AVA’s Carolyn Prescott exhibited in the Arsenal lobby a series of 14 paintings on American-sponsored regime change, including one that featured Guatemala. These small, narrative paintings make use of the traditional genre of Latin American retablos “to envision and make concrete historical events that seem distant and abstract.” More photos here. GRANITO deals with the Guatemalen massacres of the 1980s.

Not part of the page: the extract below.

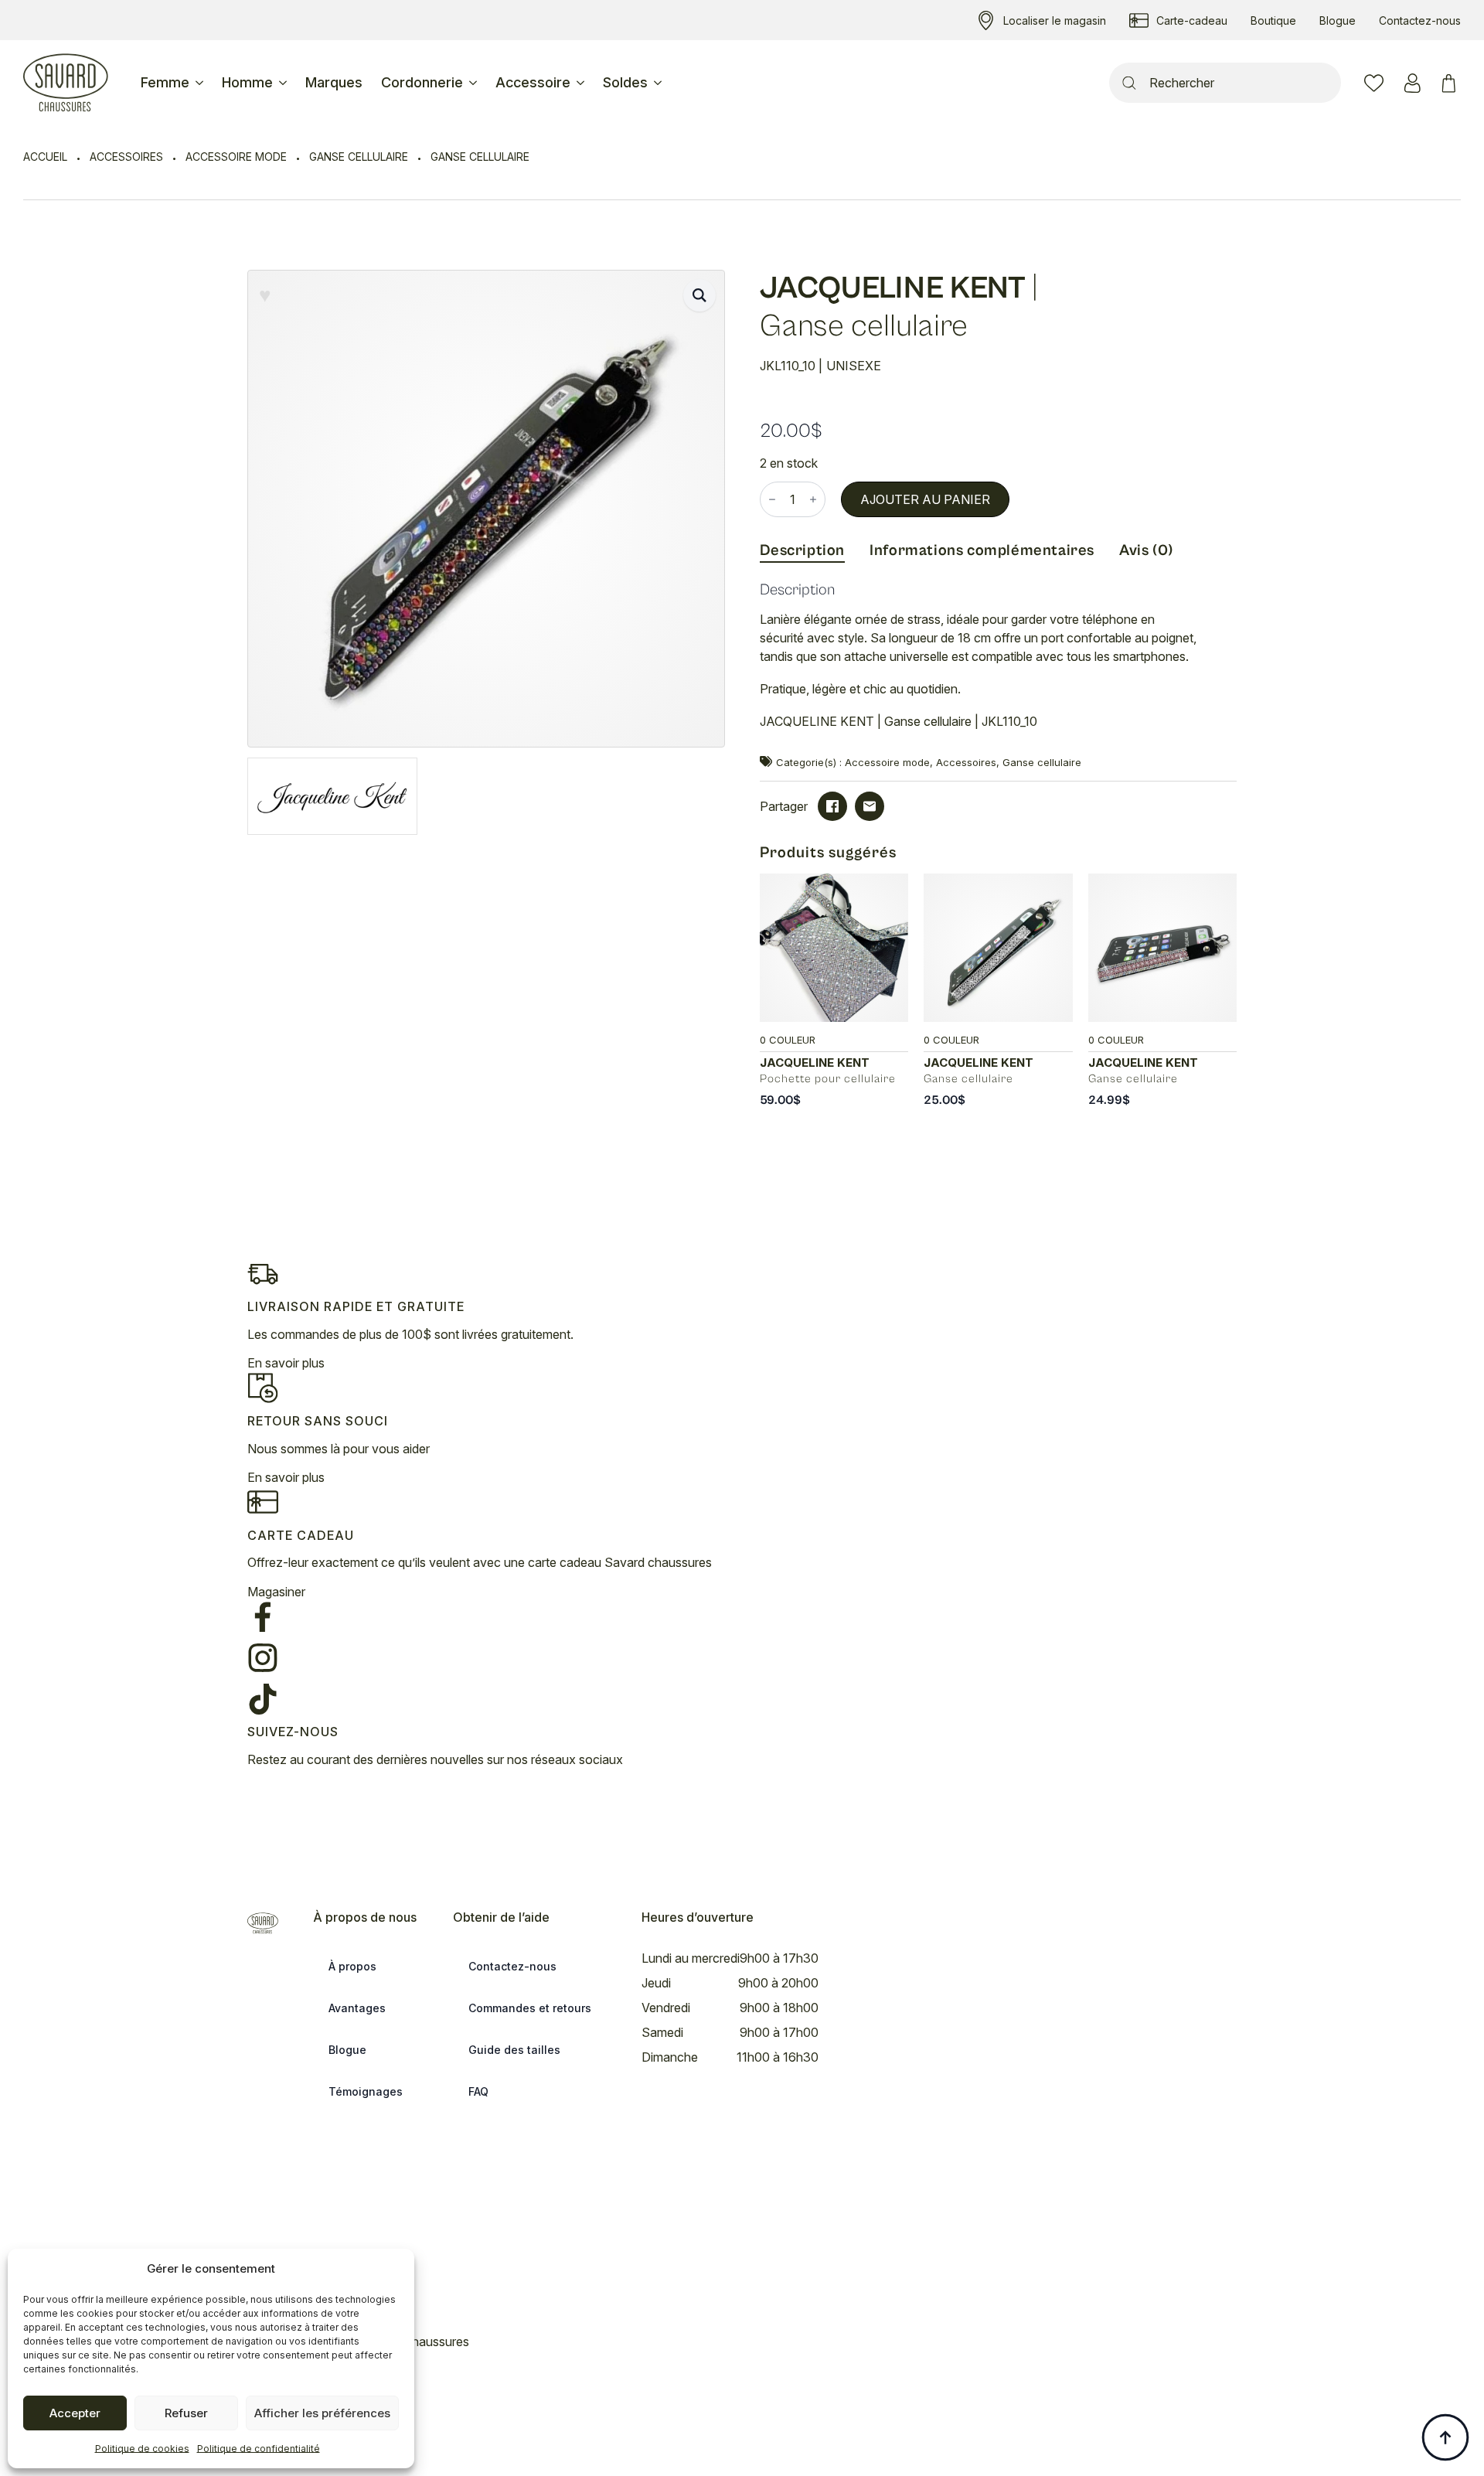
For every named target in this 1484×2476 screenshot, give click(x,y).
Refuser (186, 2413)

“Part political thriller, part memoir, Yates transports us back in time through a riveting, haunting tale of genocide and returns to the present with a cast of characters joined by destiny and the quest to bring a malevolent dictator to justice.” In his review of the Human Rights Watch Film Festival in New York City this past June, Stephen Holden of the New York Times writes: “At least one film, the documentary Granito: How to Nail a Dictator, directed by Pamela Yates, Peter Kinoy and Paco de Onis, doesn’t simply relate history; it is also part of history. In the early 1980s, for her documentary When the Mountains Tremble, Ms. Yates shot the only known footage of the Guatemalan Army carrying out mass killings of indigenous people. Twenty-five years later her footage was used as forensic evidence in a war crimes trial of the military dictatorship of Gen. Efraín Ríos Montt.”